— Activity —
Lift out, unaltered, the lines of the material below between the line holding "View info about External mailbox option" and the line holding "Viewport: 2184px width, 1680px height.", counting both.

— Task data —
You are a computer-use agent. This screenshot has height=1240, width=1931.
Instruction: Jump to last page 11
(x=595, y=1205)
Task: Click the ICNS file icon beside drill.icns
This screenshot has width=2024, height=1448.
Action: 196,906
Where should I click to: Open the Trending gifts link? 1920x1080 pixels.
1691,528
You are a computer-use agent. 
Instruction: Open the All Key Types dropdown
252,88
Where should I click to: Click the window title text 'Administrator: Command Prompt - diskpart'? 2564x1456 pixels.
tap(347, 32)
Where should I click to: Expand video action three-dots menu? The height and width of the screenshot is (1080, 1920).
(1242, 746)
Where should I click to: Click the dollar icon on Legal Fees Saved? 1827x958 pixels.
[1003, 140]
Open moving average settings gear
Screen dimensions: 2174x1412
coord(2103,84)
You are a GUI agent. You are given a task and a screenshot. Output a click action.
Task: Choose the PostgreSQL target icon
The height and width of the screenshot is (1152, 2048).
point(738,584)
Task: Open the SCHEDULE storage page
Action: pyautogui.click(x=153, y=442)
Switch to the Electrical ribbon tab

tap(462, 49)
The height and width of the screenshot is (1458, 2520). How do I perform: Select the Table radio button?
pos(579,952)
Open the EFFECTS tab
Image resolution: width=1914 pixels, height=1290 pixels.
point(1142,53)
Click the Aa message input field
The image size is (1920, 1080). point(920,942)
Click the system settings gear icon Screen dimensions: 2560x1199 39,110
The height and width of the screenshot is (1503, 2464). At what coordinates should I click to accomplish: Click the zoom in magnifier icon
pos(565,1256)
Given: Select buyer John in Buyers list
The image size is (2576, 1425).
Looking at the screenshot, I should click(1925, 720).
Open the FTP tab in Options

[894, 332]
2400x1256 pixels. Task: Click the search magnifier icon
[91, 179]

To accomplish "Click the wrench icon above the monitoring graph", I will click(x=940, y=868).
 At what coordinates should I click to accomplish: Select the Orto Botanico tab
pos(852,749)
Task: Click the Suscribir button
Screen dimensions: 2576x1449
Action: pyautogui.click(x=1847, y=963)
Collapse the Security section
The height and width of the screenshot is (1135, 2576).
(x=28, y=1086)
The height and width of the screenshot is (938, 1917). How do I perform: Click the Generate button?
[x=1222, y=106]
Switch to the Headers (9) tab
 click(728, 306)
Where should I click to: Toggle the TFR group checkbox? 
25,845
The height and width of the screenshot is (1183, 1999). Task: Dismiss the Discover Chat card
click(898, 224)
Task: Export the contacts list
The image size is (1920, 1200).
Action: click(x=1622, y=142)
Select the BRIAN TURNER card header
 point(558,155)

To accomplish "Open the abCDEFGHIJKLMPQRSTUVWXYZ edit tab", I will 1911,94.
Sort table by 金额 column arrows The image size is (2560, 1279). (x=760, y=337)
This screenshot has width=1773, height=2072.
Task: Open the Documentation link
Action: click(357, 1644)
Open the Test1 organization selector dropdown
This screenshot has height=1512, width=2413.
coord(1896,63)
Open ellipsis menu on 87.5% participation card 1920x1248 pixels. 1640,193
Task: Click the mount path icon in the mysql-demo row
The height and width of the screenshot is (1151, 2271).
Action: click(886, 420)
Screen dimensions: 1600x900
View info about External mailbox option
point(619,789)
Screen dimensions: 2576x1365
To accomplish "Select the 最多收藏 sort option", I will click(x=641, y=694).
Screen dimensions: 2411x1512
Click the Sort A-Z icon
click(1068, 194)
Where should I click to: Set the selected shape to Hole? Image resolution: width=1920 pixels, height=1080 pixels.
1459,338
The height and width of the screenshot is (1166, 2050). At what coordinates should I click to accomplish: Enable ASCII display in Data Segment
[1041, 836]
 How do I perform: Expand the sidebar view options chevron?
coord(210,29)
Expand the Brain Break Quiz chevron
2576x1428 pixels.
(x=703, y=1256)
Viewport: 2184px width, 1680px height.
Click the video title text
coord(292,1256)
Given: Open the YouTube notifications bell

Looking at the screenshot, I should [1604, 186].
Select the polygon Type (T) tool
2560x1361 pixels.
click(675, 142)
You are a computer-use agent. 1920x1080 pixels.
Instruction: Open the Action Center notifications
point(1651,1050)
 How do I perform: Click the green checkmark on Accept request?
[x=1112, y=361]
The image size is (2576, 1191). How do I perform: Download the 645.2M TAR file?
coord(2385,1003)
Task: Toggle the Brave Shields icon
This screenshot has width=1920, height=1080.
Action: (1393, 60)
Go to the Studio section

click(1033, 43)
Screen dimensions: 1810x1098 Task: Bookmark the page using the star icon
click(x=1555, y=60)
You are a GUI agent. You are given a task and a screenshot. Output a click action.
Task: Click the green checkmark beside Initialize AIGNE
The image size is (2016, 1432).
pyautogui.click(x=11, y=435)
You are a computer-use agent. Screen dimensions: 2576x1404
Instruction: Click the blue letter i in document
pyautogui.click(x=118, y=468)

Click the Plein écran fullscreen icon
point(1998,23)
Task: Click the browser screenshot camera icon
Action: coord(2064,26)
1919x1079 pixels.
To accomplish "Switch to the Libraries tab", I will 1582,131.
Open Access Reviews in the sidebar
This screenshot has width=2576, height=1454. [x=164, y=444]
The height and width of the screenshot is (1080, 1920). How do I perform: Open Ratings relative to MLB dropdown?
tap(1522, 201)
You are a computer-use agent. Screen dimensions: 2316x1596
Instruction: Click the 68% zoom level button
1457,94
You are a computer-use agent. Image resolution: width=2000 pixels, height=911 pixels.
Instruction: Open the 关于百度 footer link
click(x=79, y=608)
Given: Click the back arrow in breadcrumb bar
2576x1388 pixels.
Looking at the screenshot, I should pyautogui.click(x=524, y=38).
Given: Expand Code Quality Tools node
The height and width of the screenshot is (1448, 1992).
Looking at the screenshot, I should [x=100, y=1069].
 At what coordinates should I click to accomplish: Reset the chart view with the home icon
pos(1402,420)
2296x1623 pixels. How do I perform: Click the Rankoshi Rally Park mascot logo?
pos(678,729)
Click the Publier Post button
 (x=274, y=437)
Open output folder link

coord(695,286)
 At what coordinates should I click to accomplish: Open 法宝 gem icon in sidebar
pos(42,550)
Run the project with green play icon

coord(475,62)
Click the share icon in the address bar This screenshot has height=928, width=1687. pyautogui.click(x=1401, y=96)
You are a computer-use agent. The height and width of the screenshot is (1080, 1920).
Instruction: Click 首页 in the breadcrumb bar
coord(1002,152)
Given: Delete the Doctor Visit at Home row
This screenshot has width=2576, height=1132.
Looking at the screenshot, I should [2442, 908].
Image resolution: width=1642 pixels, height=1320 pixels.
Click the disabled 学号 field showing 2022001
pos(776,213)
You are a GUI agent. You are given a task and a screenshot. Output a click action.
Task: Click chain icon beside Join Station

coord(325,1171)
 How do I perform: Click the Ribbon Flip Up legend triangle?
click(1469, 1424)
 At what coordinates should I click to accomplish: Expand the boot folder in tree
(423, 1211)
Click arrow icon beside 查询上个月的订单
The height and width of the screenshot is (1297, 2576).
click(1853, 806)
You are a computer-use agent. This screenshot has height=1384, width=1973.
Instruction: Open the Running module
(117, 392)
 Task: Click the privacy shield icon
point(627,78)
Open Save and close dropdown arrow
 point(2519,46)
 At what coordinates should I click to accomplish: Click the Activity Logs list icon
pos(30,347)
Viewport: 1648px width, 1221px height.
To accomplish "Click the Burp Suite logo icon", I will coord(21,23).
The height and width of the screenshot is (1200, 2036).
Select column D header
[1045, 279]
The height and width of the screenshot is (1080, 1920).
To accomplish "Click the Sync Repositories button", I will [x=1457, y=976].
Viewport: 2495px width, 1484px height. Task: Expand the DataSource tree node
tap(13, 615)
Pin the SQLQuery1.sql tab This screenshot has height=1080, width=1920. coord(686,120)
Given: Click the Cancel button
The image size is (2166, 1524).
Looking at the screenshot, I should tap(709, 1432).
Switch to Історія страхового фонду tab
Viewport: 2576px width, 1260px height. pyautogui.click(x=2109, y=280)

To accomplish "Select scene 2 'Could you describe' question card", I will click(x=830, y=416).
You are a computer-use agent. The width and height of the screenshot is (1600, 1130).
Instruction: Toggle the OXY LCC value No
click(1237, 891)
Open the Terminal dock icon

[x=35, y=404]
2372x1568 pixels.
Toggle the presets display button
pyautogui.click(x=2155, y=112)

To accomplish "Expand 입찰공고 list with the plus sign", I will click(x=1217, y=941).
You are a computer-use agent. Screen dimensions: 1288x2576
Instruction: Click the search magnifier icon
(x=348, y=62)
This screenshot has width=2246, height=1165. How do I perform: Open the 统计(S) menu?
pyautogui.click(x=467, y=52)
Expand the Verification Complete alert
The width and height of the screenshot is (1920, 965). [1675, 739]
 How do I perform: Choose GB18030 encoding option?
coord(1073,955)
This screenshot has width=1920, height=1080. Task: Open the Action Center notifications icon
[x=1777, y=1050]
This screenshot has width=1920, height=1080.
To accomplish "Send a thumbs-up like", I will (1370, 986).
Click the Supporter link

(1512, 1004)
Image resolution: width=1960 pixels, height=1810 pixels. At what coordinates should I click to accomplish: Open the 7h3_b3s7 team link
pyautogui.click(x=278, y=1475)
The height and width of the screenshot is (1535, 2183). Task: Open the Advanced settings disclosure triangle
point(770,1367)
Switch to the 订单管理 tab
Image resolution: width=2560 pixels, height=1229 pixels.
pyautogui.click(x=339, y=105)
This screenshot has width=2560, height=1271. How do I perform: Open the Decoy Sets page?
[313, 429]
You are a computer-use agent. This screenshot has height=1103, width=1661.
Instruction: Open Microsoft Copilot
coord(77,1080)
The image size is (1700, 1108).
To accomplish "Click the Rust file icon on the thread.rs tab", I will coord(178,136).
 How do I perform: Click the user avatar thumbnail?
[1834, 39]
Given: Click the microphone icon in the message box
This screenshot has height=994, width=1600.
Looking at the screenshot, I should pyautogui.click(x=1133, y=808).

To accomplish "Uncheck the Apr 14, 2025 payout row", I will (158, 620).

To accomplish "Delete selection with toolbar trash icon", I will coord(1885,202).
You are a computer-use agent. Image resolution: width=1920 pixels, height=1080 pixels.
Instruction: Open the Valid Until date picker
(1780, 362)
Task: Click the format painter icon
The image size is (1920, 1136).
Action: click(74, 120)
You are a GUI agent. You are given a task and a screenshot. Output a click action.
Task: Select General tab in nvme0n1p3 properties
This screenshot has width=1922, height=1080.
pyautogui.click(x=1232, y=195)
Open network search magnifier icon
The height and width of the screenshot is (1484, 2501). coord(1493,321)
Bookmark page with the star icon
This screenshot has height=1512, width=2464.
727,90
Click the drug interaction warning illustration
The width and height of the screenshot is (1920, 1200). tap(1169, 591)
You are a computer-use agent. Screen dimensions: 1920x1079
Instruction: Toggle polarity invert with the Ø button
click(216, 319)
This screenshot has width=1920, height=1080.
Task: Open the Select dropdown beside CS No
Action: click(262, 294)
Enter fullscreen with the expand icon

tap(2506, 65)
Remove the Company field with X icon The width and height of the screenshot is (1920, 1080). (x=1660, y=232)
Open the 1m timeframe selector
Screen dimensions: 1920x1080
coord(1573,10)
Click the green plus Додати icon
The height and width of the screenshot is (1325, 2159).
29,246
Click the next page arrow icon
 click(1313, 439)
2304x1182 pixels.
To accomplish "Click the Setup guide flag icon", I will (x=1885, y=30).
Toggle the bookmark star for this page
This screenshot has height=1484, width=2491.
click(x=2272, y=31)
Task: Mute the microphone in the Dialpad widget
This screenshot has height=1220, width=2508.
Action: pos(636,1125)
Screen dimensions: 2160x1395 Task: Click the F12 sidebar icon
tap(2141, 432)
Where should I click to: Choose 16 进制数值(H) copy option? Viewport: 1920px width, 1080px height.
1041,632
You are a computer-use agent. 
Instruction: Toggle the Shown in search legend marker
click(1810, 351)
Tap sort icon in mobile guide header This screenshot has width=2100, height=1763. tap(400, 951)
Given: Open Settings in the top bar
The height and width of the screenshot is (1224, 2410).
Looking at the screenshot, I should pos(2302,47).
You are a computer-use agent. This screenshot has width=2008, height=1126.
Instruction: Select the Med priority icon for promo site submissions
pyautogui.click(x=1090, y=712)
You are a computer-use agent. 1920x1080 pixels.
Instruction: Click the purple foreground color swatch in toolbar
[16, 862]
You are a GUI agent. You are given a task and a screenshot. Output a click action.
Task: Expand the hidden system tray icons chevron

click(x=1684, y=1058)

— Exercise response —
View info about External mailbox option
point(619,789)
Screen dimensions: 2576x1365
To accomplish "Select the 最多收藏 sort option", I will click(x=641, y=694).
Screen dimensions: 2411x1512
Click the Sort A-Z icon
click(1068, 194)
Where should I click to: Set the selected shape to Hole? Image resolution: width=1920 pixels, height=1080 pixels.
1459,338
The height and width of the screenshot is (1166, 2050). At what coordinates should I click to accomplish: Enable ASCII display in Data Segment
[1041, 836]
 How do I perform: Expand the sidebar view options chevron?
coord(210,29)
Expand the Brain Break Quiz chevron
2576x1428 pixels.
(x=703, y=1256)
Viewport: 2184px width, 1680px height.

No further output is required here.